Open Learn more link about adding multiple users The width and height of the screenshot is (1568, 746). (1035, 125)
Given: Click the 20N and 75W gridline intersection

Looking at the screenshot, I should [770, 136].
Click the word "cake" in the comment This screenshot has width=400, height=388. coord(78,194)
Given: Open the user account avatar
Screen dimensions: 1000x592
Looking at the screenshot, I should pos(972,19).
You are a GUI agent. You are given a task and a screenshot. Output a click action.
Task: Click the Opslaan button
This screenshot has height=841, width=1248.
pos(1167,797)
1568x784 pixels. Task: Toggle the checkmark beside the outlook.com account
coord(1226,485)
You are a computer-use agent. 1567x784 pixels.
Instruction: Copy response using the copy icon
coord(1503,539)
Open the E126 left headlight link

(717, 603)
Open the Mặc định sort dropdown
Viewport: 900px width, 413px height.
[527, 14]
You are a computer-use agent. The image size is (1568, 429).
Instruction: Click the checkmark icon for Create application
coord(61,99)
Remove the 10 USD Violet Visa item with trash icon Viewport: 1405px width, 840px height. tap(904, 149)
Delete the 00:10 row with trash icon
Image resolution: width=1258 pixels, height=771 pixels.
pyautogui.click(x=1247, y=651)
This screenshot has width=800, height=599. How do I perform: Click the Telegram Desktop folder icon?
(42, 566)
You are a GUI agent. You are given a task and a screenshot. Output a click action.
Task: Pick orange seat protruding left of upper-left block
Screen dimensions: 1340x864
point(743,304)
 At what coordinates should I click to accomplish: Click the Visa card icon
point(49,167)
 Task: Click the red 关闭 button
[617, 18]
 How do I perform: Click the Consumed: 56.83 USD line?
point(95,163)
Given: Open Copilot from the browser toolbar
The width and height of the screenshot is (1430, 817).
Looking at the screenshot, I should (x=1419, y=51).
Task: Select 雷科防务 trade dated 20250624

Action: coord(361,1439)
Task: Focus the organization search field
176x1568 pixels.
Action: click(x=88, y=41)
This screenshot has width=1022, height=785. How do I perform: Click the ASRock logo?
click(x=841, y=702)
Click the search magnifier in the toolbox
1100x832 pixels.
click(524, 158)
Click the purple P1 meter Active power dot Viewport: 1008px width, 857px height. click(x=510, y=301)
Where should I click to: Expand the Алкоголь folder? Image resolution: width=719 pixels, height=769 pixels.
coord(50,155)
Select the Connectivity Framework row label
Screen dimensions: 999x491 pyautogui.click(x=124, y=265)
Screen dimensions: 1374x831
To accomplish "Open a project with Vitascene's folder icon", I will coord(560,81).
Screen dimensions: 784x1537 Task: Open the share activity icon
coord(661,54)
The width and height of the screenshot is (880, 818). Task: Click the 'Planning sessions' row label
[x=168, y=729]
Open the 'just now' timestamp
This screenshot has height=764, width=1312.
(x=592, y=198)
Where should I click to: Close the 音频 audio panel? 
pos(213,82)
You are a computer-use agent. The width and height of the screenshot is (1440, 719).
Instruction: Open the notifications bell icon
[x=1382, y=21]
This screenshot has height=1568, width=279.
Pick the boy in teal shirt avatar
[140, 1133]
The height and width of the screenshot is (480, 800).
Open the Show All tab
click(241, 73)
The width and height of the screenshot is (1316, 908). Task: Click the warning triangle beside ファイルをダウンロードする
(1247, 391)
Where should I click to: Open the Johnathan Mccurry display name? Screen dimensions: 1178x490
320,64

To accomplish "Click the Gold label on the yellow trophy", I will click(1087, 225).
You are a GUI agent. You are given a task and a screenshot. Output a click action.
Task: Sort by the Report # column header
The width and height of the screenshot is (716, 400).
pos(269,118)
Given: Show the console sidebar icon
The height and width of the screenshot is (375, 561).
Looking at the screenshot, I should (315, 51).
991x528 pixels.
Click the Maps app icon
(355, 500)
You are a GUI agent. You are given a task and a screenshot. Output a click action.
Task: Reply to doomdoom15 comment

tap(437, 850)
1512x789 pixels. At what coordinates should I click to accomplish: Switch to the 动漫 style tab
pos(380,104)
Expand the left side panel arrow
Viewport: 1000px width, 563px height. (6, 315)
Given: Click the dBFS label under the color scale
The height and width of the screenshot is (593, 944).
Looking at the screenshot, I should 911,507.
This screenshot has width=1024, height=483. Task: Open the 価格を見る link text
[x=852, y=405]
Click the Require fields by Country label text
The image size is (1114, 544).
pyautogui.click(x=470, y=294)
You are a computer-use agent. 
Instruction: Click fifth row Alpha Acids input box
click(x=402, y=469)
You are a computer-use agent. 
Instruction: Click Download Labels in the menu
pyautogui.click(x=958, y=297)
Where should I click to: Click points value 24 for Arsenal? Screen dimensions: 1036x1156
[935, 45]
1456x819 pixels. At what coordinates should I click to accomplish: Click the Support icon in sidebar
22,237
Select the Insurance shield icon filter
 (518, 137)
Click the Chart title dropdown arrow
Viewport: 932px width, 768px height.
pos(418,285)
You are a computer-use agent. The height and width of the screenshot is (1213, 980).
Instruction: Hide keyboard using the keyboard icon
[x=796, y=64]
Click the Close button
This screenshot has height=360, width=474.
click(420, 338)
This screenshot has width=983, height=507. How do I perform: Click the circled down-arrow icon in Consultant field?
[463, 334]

---*---

Task details: Give the records above again, word for word.

Exercise solution:
Open Learn more link about adding multiple users The width and height of the screenshot is (1568, 746). (1035, 125)
Given: Click the 20N and 75W gridline intersection

Looking at the screenshot, I should [770, 136].
Click the word "cake" in the comment This screenshot has width=400, height=388. coord(78,194)
Given: Open the user account avatar
Screen dimensions: 1000x592
Looking at the screenshot, I should pos(972,19).
You are a GUI agent. You are given a task and a screenshot. Output a click action.
Task: Click the Opslaan button
This screenshot has height=841, width=1248.
pos(1167,797)
1568x784 pixels. Task: Toggle the checkmark beside the outlook.com account
coord(1226,485)
You are a computer-use agent. 1567x784 pixels.
Instruction: Copy response using the copy icon
coord(1503,539)
Open the E126 left headlight link

(717, 603)
Open the Mặc định sort dropdown
Viewport: 900px width, 413px height.
[527, 14]
You are a computer-use agent. The image size is (1568, 429).
Instruction: Click the checkmark icon for Create application
coord(61,99)
Remove the 10 USD Violet Visa item with trash icon Viewport: 1405px width, 840px height. tap(904, 149)
Delete the 00:10 row with trash icon
Image resolution: width=1258 pixels, height=771 pixels.
pyautogui.click(x=1247, y=651)
This screenshot has width=800, height=599. How do I perform: Click the Telegram Desktop folder icon?
(42, 566)
You are a GUI agent. You are given a task and a screenshot. Output a click action.
Task: Pick orange seat protruding left of upper-left block
Screen dimensions: 1340x864
point(743,304)
 At what coordinates should I click to accomplish: Click the Visa card icon
point(49,167)
 Task: Click the red 关闭 button
[617, 18]
 How do I perform: Click the Consumed: 56.83 USD line?
point(95,163)
Given: Open Copilot from the browser toolbar
The width and height of the screenshot is (1430, 817).
Looking at the screenshot, I should (x=1419, y=51).
Task: Select 雷科防务 trade dated 20250624

Action: coord(361,1439)
Task: Focus the organization search field
176x1568 pixels.
Action: click(x=88, y=41)
This screenshot has width=1022, height=785. How do I perform: Click the ASRock logo?
click(x=841, y=702)
Click the search magnifier in the toolbox
1100x832 pixels.
click(524, 158)
Click the purple P1 meter Active power dot Viewport: 1008px width, 857px height. click(x=510, y=301)
Where should I click to: Expand the Алкоголь folder? Image resolution: width=719 pixels, height=769 pixels.
coord(50,155)
Select the Connectivity Framework row label
Screen dimensions: 999x491 pyautogui.click(x=124, y=265)
Screen dimensions: 1374x831
To accomplish "Open a project with Vitascene's folder icon", I will coord(560,81).
Screen dimensions: 784x1537 Task: Open the share activity icon
coord(661,54)
The width and height of the screenshot is (880, 818). Task: Click the 'Planning sessions' row label
[x=168, y=729]
Open the 'just now' timestamp
This screenshot has height=764, width=1312.
(x=592, y=198)
Where should I click to: Close the 音频 audio panel? 
pos(213,82)
You are a computer-use agent. The width and height of the screenshot is (1440, 719).
Instruction: Open the notifications bell icon
[x=1382, y=21]
This screenshot has height=1568, width=279.
Pick the boy in teal shirt avatar
[140, 1133]
The height and width of the screenshot is (480, 800).
Open the Show All tab
click(241, 73)
The width and height of the screenshot is (1316, 908). Task: Click the warning triangle beside ファイルをダウンロードする
(1247, 391)
Where should I click to: Open the Johnathan Mccurry display name? Screen dimensions: 1178x490
320,64

To accomplish "Click the Gold label on the yellow trophy", I will click(1087, 225).
You are a GUI agent. You are given a task and a screenshot. Output a click action.
Task: Sort by the Report # column header
The width and height of the screenshot is (716, 400).
pos(269,118)
Given: Show the console sidebar icon
The height and width of the screenshot is (375, 561).
Looking at the screenshot, I should (315, 51).
991x528 pixels.
Click the Maps app icon
(355, 500)
You are a GUI agent. You are given a task and a screenshot. Output a click action.
Task: Reply to doomdoom15 comment

tap(437, 850)
1512x789 pixels. At what coordinates should I click to accomplish: Switch to the 动漫 style tab
pos(380,104)
Expand the left side panel arrow
Viewport: 1000px width, 563px height. (6, 315)
Given: Click the dBFS label under the color scale
The height and width of the screenshot is (593, 944).
Looking at the screenshot, I should 911,507.
This screenshot has width=1024, height=483. Task: Open the 価格を見る link text
[x=852, y=405]
Click the Require fields by Country label text
The image size is (1114, 544).
pyautogui.click(x=470, y=294)
You are a computer-use agent. 
Instruction: Click fifth row Alpha Acids input box
click(x=402, y=469)
You are a computer-use agent. 
Instruction: Click Download Labels in the menu
pyautogui.click(x=958, y=297)
Where should I click to: Click points value 24 for Arsenal? Screen dimensions: 1036x1156
[935, 45]
1456x819 pixels. At what coordinates should I click to accomplish: Click the Support icon in sidebar
22,237
Select the Insurance shield icon filter
 (518, 137)
Click the Chart title dropdown arrow
Viewport: 932px width, 768px height.
pos(418,285)
You are a computer-use agent. The height and width of the screenshot is (1213, 980).
Instruction: Hide keyboard using the keyboard icon
[x=796, y=64]
Click the Close button
This screenshot has height=360, width=474.
click(420, 338)
This screenshot has width=983, height=507. How do I perform: Click the circled down-arrow icon in Consultant field?
[463, 334]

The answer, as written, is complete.